■ What you should do:
Repeat exactly, and only, the lines of the entries below from the one with "Task: Open Event Viewer" through the one with "Click the default reply text field", both ends included.

■ Material to process:
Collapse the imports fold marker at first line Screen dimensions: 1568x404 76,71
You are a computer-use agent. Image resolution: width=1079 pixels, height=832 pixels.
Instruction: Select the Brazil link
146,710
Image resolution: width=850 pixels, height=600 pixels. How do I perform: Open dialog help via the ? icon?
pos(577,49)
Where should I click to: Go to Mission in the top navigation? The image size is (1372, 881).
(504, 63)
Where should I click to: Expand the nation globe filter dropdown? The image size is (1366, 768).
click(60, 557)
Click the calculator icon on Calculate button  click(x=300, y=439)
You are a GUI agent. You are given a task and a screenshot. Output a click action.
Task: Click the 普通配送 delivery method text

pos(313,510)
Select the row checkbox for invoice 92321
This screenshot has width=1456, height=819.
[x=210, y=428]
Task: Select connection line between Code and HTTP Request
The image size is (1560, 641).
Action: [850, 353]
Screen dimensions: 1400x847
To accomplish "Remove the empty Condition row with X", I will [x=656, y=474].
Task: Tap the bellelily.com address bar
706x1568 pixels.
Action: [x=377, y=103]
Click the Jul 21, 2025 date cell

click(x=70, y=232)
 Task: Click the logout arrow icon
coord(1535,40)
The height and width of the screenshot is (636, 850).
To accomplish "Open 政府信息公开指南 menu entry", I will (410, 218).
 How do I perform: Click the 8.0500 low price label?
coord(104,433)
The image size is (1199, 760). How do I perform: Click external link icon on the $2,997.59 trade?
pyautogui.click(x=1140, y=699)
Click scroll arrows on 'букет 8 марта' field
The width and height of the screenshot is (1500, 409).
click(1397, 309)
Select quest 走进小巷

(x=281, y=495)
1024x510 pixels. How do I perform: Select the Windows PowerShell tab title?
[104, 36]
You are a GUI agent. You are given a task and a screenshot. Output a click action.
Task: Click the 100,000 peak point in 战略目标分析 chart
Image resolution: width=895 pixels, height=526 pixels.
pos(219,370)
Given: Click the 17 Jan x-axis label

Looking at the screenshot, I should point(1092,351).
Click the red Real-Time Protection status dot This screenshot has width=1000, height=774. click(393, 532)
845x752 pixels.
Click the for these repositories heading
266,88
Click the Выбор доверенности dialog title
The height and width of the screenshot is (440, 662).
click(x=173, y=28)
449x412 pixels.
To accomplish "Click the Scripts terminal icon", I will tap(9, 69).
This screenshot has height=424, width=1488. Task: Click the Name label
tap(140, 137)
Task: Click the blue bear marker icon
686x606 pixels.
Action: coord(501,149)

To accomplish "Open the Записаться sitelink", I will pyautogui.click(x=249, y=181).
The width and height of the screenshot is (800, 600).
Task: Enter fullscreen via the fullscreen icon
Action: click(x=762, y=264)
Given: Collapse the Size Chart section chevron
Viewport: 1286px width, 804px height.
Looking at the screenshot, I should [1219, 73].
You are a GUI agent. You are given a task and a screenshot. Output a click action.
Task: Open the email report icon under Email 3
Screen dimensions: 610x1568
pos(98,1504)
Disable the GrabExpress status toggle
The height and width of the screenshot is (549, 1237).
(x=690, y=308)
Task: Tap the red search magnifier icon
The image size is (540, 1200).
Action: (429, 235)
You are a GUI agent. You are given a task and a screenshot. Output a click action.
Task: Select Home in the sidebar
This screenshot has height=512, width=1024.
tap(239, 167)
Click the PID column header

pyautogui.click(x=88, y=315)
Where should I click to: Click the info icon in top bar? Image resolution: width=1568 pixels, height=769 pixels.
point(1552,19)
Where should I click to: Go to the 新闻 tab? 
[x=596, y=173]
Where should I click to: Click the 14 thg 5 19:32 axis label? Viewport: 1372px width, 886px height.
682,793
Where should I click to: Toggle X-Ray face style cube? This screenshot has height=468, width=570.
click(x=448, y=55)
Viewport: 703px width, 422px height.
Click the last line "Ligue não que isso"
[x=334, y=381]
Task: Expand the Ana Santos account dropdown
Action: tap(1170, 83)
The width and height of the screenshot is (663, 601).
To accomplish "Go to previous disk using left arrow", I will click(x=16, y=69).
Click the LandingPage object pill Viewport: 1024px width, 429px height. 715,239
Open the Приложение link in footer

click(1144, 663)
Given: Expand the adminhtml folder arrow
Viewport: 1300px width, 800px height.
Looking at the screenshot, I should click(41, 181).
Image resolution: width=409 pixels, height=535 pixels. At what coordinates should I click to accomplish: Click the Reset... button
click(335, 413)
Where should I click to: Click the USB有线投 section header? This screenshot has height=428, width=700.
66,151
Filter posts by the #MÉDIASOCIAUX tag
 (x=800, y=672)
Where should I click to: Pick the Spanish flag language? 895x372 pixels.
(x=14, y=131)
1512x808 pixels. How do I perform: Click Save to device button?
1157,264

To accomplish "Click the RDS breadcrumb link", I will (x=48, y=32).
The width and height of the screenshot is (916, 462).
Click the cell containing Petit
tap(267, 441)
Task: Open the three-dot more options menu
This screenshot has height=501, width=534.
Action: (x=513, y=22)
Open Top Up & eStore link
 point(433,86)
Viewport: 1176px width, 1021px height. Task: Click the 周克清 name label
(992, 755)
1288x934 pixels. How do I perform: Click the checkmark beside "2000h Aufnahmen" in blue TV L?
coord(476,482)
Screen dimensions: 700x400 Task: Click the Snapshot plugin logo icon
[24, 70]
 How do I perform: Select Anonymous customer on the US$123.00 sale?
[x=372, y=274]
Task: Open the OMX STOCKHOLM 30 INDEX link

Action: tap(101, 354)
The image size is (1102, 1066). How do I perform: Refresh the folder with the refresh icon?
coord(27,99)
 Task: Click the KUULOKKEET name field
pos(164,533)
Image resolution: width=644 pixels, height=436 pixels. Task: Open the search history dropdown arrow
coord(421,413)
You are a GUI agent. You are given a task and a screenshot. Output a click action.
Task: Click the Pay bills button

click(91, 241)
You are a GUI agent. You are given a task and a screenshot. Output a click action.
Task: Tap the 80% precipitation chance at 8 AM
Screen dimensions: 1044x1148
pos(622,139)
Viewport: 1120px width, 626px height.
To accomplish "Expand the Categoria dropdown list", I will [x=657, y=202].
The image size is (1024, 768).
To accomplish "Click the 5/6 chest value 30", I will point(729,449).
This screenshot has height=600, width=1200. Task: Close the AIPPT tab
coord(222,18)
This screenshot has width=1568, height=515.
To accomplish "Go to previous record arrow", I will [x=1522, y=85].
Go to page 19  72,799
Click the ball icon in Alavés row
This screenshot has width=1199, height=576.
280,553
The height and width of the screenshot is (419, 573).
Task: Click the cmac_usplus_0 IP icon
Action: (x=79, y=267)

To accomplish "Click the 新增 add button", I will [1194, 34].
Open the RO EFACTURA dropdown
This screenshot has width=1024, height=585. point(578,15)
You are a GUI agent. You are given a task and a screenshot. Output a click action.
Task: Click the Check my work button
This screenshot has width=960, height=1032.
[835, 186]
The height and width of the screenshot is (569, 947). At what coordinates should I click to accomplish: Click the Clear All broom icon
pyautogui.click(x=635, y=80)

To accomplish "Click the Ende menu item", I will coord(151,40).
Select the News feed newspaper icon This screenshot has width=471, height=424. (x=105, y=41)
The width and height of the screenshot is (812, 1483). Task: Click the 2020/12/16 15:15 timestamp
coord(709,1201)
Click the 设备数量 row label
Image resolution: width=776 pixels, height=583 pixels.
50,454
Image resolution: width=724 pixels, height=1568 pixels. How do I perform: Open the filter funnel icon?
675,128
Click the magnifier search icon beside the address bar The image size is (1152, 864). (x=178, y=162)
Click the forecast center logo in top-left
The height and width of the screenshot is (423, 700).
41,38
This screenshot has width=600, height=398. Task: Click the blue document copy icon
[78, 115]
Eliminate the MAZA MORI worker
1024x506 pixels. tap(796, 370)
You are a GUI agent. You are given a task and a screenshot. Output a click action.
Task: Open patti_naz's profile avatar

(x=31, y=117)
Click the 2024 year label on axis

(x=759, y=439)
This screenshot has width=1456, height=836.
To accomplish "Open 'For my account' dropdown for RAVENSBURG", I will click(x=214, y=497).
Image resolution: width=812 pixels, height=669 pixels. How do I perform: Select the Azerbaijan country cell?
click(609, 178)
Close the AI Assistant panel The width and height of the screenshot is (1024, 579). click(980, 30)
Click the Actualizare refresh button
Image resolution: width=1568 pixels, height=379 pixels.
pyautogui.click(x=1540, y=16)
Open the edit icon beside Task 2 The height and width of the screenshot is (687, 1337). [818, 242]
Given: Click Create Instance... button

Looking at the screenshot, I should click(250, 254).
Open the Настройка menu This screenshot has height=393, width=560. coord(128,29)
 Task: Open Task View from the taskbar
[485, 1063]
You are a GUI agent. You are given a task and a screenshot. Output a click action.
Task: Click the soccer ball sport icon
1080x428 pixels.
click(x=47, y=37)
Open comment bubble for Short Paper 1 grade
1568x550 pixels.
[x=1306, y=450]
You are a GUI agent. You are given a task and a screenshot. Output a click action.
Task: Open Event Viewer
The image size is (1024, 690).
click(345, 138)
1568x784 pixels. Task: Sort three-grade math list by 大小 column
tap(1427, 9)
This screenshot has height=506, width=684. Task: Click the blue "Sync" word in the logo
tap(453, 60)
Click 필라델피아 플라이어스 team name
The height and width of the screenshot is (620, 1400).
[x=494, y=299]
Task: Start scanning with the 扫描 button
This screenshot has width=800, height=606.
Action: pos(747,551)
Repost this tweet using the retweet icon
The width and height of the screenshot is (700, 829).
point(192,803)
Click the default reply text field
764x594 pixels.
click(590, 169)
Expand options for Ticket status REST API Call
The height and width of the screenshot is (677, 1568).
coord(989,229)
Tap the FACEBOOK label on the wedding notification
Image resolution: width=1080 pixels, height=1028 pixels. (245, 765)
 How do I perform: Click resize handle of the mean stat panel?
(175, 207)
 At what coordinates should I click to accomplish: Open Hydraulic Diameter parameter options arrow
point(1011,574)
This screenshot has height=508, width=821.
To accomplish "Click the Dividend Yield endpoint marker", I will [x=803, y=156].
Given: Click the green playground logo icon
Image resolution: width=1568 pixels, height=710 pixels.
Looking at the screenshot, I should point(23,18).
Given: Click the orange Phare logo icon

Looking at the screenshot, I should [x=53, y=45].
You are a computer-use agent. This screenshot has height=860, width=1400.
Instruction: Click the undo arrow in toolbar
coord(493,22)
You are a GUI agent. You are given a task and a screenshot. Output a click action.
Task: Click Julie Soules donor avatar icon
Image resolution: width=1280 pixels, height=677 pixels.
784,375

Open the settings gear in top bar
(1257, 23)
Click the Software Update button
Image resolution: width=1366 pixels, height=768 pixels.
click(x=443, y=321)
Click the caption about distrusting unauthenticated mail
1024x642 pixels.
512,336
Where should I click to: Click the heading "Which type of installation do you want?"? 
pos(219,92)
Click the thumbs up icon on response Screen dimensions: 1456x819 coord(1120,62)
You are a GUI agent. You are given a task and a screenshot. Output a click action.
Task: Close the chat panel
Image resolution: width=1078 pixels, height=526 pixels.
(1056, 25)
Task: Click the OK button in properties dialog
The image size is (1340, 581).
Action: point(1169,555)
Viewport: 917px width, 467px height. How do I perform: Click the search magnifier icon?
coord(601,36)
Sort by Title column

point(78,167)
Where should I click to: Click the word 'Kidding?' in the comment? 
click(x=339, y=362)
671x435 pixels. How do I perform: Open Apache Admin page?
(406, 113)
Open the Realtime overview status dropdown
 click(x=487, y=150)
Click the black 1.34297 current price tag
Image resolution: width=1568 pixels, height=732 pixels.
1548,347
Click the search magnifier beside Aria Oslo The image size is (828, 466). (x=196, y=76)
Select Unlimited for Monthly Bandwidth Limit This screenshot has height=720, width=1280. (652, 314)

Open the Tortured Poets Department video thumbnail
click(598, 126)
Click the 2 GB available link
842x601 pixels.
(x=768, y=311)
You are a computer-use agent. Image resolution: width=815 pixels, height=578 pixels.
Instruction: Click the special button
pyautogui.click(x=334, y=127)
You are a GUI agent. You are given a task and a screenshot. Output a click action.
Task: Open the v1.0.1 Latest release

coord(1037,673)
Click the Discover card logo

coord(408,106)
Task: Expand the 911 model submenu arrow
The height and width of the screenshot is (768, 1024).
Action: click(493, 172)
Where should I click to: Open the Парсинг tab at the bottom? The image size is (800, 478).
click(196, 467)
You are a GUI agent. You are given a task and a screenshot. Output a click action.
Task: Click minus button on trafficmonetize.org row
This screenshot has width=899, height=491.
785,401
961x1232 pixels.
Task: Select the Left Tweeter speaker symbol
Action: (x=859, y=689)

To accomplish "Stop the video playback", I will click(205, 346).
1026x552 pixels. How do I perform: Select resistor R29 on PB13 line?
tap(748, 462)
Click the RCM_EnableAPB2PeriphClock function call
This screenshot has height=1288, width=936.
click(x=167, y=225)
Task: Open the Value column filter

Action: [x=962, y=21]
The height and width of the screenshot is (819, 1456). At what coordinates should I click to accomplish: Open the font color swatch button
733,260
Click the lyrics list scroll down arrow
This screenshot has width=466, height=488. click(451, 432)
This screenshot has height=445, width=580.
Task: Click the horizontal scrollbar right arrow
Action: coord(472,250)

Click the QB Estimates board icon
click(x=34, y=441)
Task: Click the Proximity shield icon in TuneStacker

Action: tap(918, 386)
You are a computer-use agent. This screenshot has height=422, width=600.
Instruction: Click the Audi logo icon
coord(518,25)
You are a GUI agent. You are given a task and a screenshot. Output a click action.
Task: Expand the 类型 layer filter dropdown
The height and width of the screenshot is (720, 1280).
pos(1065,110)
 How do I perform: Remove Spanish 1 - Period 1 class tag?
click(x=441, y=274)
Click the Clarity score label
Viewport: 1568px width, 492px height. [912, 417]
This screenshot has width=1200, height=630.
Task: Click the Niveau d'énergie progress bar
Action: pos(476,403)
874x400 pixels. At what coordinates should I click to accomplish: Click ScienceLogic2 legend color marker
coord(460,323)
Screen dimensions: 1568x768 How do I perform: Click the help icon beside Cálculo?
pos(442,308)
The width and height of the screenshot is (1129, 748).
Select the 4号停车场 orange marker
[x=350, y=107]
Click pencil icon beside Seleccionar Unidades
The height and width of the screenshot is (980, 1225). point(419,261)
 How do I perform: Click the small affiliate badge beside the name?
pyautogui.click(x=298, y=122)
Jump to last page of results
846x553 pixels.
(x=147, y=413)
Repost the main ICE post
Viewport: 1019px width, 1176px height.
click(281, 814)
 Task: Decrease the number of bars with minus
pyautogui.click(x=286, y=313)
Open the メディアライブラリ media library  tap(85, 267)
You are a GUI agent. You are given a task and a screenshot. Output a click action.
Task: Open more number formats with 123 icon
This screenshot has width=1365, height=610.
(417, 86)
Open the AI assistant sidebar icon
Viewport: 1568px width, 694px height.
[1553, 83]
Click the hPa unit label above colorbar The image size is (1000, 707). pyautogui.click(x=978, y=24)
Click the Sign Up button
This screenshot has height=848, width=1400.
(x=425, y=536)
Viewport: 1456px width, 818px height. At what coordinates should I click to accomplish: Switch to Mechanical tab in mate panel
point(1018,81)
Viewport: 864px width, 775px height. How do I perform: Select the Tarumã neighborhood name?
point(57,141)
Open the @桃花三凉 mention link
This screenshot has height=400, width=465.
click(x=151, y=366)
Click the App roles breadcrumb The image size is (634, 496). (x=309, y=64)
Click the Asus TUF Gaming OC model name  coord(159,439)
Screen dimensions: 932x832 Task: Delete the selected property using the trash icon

■ Response to the exercise:
Task: Open Event Viewer
The image size is (1024, 690).
click(345, 138)
1568x784 pixels. Task: Sort three-grade math list by 大小 column
tap(1427, 9)
This screenshot has height=506, width=684. Task: Click the blue "Sync" word in the logo
tap(453, 60)
Click 필라델피아 플라이어스 team name
The height and width of the screenshot is (620, 1400).
[x=494, y=299]
Task: Start scanning with the 扫描 button
This screenshot has width=800, height=606.
Action: pos(747,551)
Repost this tweet using the retweet icon
The width and height of the screenshot is (700, 829).
point(192,803)
Click the default reply text field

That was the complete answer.